今更髪の毛をセットしたところで、何も変わらないだろうに……




そう心の中で言いながら俺は前髪を左に流す。ついでに、レザージャケットの襟を正した。




木漏れ日が、ちょうど俺にスポットライトを当てたように照りつける。コンディションは完璧だ。





さて……俺は少しアンに近づいて耳をすます。





周りで護衛をしていた自警団の皆が聞き耳を立てて、ドラゴン……もといドラゴンの下にいるアンに近づく。

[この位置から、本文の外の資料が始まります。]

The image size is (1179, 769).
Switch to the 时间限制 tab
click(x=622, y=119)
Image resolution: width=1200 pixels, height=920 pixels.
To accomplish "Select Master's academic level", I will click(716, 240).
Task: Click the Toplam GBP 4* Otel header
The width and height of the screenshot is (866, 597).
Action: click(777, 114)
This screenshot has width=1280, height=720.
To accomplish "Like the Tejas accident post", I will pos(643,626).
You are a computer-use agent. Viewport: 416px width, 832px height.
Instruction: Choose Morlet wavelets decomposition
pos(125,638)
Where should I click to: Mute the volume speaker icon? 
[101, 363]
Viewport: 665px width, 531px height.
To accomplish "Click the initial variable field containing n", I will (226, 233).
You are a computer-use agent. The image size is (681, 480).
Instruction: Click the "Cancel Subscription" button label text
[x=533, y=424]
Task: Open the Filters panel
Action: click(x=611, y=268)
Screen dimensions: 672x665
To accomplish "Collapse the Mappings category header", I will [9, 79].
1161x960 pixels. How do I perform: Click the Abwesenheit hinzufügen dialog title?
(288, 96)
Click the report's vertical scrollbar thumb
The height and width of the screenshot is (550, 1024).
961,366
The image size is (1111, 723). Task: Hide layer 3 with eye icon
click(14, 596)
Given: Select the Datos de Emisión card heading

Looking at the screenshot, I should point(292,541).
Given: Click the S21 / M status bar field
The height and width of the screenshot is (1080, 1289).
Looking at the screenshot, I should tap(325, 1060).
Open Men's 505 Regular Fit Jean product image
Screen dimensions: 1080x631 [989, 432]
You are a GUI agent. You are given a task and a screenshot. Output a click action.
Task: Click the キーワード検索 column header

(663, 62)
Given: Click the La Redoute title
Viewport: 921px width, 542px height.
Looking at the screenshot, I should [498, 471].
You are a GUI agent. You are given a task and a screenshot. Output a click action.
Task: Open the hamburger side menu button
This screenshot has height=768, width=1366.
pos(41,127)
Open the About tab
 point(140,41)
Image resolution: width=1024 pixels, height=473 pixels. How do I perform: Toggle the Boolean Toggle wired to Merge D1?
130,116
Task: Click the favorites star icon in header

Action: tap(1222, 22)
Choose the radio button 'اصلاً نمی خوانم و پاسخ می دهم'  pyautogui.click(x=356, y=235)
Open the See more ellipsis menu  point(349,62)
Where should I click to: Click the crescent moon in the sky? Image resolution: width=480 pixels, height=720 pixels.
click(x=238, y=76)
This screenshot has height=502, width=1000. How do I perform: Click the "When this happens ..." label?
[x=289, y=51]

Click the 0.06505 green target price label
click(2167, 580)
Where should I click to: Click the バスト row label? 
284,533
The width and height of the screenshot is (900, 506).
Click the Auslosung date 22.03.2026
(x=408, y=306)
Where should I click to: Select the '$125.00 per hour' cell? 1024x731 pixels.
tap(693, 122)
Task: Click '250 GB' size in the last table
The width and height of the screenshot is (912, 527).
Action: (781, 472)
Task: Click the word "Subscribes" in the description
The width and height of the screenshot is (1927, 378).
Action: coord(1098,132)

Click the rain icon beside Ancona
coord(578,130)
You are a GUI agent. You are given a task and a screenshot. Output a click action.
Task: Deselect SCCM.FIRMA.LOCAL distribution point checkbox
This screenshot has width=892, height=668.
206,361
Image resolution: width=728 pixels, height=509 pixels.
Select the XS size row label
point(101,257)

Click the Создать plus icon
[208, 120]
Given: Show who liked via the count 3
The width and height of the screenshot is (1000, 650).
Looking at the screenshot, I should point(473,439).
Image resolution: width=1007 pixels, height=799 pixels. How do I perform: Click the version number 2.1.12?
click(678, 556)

しかし、そこから聞こえるのは欲しい答えとは別の言葉だった。




「好み……ですか? 私ごときが皆様を評価することなんて! おこがましくて出来ません!!」




相変わらずの反応だ。しかし、それを聞いたモブCはそれでも聞き出そうと躍起である。




「それでも、っすよ! アンちゃんは変わりたいんでしょ? なら、これくらいの軽口言えるようになっとかないと、人と仲良くなれないかもしれないっすよ?」





こいつ、卑怯なやつだな……だが、今回に限って言えばよく言った!!




それを聞いたチョロイン、アンは、確かにそうかもしれませんと反応し、上に掲げたドラゴンのバランスを取り直す。





そして……彼女は照れる様子もなく口を開いた。





「私ごときの分際で皆様を評価するなんて気が引きますが、敢えて言わせていただくのであれば……」







ゴクリ……喉仏がつい動いてしまう。



恐らくアンを中心とした半径十メートルの自警団の心臓の速度は、普段の数倍になっていただろう。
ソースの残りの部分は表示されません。